Tempotraining

Bergaufläufe

Dieses Programm ist geeignet für ambitionierte Läufer, hilft beim Abnehmen und verbessert die Schnelligkeit auch beim Marathon.

Suchen Sie sich einen Berg, Hügel oder sonstigen Anstieg in Ihrer Nähe (zur Not ein Laufband), der einen spürbaren Steigungsgrad bietet, aber wiederum nicht so steil ist, dass Sie Steigeisen und Pickel brauchen.
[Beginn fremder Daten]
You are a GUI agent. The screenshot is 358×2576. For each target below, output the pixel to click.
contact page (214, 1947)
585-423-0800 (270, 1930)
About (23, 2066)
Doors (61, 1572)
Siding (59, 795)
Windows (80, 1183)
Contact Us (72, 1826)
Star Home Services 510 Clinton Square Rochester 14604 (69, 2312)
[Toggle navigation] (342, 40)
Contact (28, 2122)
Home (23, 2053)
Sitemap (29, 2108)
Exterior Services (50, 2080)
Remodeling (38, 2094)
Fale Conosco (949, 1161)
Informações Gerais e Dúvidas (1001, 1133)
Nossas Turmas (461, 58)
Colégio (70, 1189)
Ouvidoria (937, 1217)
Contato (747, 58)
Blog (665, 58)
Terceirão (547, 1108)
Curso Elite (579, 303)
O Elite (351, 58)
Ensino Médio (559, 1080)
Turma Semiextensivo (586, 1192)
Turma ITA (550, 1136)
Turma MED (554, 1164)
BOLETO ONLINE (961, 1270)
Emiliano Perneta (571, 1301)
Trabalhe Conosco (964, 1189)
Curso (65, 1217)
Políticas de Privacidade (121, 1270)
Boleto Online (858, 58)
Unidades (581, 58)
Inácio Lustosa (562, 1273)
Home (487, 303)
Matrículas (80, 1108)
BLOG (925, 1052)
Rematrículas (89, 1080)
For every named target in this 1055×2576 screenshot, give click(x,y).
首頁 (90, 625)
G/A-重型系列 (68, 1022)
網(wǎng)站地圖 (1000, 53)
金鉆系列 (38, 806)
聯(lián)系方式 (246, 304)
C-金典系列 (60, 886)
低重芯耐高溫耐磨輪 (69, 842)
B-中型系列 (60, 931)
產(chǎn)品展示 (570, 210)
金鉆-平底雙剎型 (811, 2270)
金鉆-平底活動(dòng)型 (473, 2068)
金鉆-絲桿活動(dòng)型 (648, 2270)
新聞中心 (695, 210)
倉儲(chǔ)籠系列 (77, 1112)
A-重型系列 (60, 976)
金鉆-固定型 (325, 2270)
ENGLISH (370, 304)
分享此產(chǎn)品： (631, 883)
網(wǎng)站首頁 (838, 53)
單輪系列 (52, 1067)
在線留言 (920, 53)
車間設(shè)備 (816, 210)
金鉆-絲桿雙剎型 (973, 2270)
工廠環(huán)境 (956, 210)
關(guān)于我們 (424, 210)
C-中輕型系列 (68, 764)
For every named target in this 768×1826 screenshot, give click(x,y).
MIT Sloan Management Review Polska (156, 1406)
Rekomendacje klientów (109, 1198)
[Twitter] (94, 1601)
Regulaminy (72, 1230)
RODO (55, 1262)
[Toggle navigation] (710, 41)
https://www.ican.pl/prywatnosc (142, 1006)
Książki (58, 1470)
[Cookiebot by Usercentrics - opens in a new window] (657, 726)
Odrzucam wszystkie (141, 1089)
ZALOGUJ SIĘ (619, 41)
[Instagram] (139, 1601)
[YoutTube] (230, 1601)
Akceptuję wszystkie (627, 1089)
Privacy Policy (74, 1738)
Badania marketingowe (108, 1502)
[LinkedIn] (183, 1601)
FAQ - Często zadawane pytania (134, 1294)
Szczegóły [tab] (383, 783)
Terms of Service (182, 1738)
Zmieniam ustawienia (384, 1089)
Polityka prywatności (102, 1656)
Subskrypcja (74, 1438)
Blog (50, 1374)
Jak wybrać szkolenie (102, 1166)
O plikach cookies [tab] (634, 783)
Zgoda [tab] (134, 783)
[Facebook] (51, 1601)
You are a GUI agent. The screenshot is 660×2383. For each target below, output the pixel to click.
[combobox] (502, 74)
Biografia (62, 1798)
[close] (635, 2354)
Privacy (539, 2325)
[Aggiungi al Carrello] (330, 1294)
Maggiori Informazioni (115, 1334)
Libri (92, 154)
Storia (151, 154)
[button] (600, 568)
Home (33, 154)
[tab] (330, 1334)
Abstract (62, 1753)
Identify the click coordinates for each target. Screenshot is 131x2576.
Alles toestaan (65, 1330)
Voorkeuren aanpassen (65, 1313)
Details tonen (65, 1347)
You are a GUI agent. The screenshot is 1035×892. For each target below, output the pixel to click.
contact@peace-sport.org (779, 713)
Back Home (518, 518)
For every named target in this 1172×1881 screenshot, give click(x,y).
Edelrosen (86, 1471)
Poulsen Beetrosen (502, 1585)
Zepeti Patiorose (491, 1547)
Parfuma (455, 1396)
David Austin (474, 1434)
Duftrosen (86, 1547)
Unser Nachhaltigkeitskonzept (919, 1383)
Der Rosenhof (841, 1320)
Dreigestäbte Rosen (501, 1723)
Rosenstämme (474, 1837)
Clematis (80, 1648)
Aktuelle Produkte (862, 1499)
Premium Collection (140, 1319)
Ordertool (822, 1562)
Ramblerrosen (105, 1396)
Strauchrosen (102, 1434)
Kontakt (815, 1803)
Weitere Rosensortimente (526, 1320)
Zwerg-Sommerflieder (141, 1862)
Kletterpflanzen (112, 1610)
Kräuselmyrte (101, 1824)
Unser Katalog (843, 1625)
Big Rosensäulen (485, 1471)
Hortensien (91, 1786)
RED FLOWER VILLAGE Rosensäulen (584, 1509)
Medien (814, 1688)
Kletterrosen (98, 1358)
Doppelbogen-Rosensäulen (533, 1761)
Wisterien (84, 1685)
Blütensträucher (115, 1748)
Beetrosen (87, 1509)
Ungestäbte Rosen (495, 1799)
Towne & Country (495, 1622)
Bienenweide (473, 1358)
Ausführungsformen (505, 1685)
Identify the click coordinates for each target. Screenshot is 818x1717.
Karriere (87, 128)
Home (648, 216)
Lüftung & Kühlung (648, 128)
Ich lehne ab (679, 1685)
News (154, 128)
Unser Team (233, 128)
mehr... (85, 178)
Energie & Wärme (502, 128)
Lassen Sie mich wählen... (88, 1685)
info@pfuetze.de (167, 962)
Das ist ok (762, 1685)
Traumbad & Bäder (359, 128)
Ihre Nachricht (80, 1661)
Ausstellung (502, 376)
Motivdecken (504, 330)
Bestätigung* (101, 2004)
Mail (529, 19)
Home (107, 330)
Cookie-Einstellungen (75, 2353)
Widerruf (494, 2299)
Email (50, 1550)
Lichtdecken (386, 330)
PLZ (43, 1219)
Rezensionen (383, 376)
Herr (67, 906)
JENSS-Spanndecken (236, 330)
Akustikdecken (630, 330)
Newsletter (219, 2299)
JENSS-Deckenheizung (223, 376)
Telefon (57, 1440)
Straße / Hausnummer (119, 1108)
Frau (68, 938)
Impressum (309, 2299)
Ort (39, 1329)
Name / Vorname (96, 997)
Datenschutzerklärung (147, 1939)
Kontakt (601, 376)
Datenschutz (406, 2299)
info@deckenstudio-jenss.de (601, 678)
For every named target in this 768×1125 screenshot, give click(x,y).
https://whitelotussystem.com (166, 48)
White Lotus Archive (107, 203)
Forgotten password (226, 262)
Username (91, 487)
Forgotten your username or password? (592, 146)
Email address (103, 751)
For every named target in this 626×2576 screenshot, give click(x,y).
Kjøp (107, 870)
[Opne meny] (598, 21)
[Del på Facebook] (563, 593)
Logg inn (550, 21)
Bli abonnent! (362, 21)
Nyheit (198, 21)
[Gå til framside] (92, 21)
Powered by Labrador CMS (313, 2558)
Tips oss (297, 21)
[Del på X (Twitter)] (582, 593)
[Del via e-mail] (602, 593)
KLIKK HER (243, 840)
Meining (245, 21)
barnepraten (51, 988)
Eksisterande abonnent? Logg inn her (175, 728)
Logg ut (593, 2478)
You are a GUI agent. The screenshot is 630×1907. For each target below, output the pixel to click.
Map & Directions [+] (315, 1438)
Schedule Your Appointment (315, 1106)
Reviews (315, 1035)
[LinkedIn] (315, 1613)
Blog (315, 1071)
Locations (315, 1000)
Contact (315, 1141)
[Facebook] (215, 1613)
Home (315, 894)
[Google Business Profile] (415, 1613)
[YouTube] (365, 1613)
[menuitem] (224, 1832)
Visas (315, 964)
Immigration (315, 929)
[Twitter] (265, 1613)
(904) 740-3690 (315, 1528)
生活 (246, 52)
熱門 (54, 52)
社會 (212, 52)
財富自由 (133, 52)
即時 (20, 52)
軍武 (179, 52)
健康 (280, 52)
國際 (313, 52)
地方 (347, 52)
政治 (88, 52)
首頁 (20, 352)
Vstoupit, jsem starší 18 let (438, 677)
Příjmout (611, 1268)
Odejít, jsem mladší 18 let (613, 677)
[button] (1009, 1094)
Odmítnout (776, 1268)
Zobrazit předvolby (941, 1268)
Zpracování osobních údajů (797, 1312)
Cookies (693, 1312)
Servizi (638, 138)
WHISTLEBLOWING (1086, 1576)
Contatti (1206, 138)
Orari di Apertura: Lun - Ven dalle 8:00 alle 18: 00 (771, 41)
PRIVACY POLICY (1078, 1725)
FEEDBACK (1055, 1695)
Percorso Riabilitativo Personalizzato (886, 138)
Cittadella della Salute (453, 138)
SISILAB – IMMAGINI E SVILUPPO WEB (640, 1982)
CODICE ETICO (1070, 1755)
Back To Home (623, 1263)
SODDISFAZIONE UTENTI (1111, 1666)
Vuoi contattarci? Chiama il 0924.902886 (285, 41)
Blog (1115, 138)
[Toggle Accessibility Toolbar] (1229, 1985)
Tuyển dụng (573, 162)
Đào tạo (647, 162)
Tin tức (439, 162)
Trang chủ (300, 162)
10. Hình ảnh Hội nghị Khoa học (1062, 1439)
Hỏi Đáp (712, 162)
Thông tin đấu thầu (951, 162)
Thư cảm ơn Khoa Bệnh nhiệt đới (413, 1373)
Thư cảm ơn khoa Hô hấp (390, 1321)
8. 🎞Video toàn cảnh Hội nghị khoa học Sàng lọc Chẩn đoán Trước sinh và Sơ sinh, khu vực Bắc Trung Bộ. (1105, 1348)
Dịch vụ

Die Länge des Anstiegs sollte mindestens 200 Meter betragen; alles, was länger ist: umso besser.

Bergauftraining gibt Ihnen Kraft und fördert den Kalorienverbrauch.

Bild: Urs Weber

Laufen Sie sich bis zum Fuße des Berges locker zehn Minuten warm und steigern Sie dann den Berg hinauf Ihr Tempo bis zu einem Maß, das Sie zwar außer Atem bringt, aber einen gleichmäßigen Einsatz ohne Tempoeinbruch über die gesamte Bergaufdistanz möglich macht. Das Tempo ist kein Sprinttempo, aber Sie achten auf einen starken Kniehub und eine effektive Unterstützung durch einen bewusst aktiven Armeinsatz. Natürlich ist das Tempo auch von der Länge der Bergaufbelastung abhängig. Wählen Sie Intervalle von einer Minute Länge, dann ist das Tempo nahezu bei 98 Prozent Ihrer Möglichkeiten. Laufen Sie bis zu vier Minuten bergauf, kommen Sie zwar auf jeden Fall außer Atem, können aber ein und dasselbe Tempo über die gesamte Zeit durchhalten. Ambitionierte Läufer wiederholen Ein-Minuten-Bergaufläufe bis zu zehnmal, Vier-Minuten-Läufe bis zu viermal. Die Pausen werden bergab zum Ausgangspunkt zurückgetrabt.

Der Effekt
Bergaufläufe bringen nicht nur enorm viel Schnelligkeit, sondern auch Kraft. Kraft für einen kräftigen Abdruck, guten Kniehub, weiten Schritt, was direkt zu einer verbesserten Laufleistung führt. Außerdem sind die Belastungen für den Bewegungsapparat relativ gering, trotz höchster organischer Anforderung. Außerdem verbrauchen Sie dabei die meisten Kalorien von allen hier beschriebenen Trainingsformen, vor allem im Vergleich zur korrespondierenden Belastung von Sehnen und Gelenken.


Suchen Sie sich einen Berg, der einen schnellen Lauf bergauf von ein bis zwei Minuten bei etwa fünf Prozent zulässt. „Besteigen“ Sie den Berg sechsmal, traben Sie nach jeder Bergaufbelastung bergab zurück im langsamsten Tempo.